Near & Far Aid Designer Q&A Series: Rich Pinto Design
What inspired you to make the leap from the Automotive Industry to Interior Design, and how did your experience there prepare you for your career today?
Design has always fascinated me since a young age. Good design, regardless of genre (cars, homes, structures, product), all follow the same fundamental rules. My educational focus on art history and design, coupled with my work in automotive design, has given me a unique tool set to approach projects.
How would you describe your design style?
While I do naturally gravitate toward more modern and midcentury aesthetics, at the core of my design style I focus on objects and spaces that pay careful attention to relationships of scale and proportion of elements, and their use of color, material and texture in harmony with their scale and proportions.
What was your biggest challenge in renovating the Captain John Osborne House (the oldest home in Fairfield)?
Renovating the Osborne house presented a lot of challenges, but I think the unifying theme with any challenge faced was determining the line with how far to go when approaching any aspect of the renovation. Restoring the fireplaces, how much work should be done before they lose their character? Changing passageways and windows, at what point is the feeling of a historic home lost? When infusing modern elements, how much is too much? Overcoming this challenge simply took a lot of up-front planning, while keeping an eye on the overall renovation so that once all the renovations where done, the home still felt cohesive. It needed to be one element not an old element with new elements tacked on.
What types of projects would you like to take on moving forward?
I would like to continue this path and take on more interesting homes that present design challenges. So many older homes are overlooked in this area because their renovation and restoration seems too daunting; or they are too rough a diamond to see the potential sparkle. There are great historic and architectural finds around here, and they deserve their turn to shine again.
Your kitchen is a superb example of how to successfully mix high and low. Tell us more about how to do this without sacrificing design?

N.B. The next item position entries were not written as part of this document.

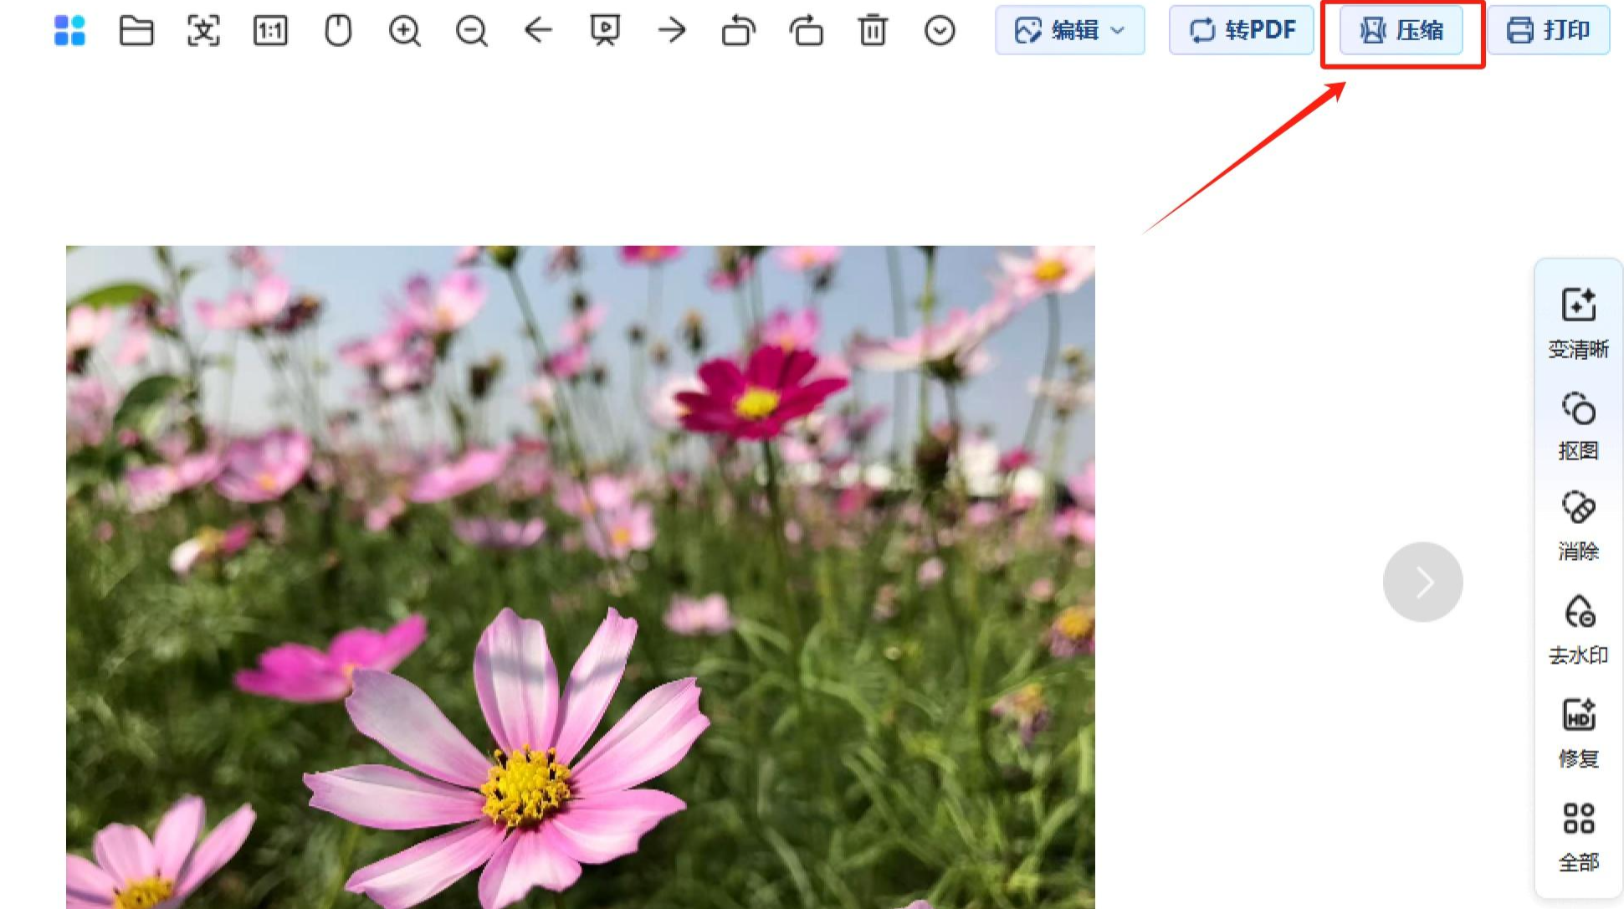Go to next image toolbar arrow
This screenshot has height=909, width=1624.
tap(672, 31)
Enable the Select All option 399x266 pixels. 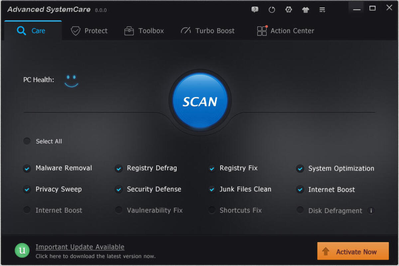[27, 141]
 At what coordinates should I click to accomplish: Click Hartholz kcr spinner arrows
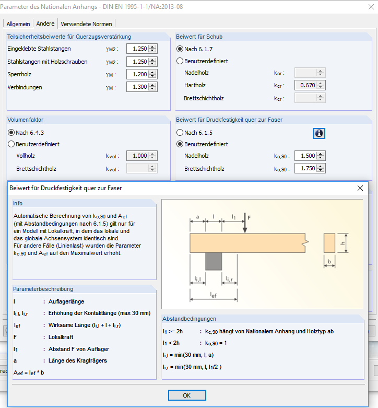(x=321, y=85)
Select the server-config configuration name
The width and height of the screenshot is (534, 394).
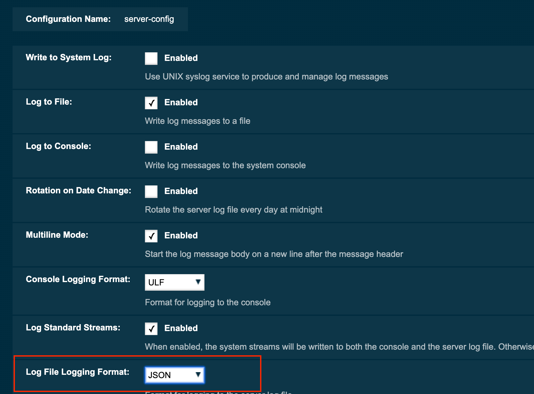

To me, whether something falls into a high or low category isn’t defined by its cost, it is defined by its quality of design and execution. In the traditional definition of high and low, my kitchen utilizes IKEA kitchen cabinetry with custom cabinet faces. It is very well made stuff, and very thoughtfully designed. To mix it with high elements, it simply took a bit of careful planning and arrangement. Scale of the cabinet boxes, how to arrange the boxes and shapes in the space that best suited it, and how it would fit proportionally with the larger elements in the kitchen, such as the thermador range. That planning yields a better sense of visual integration, and the line between high and low is blurred into non-existence. Selecting finishes and cabinet door design that fits the house as a whole furthers the integration (the door style mimics other doors in the home, and the hardware design is simple and unadorned like much of the house).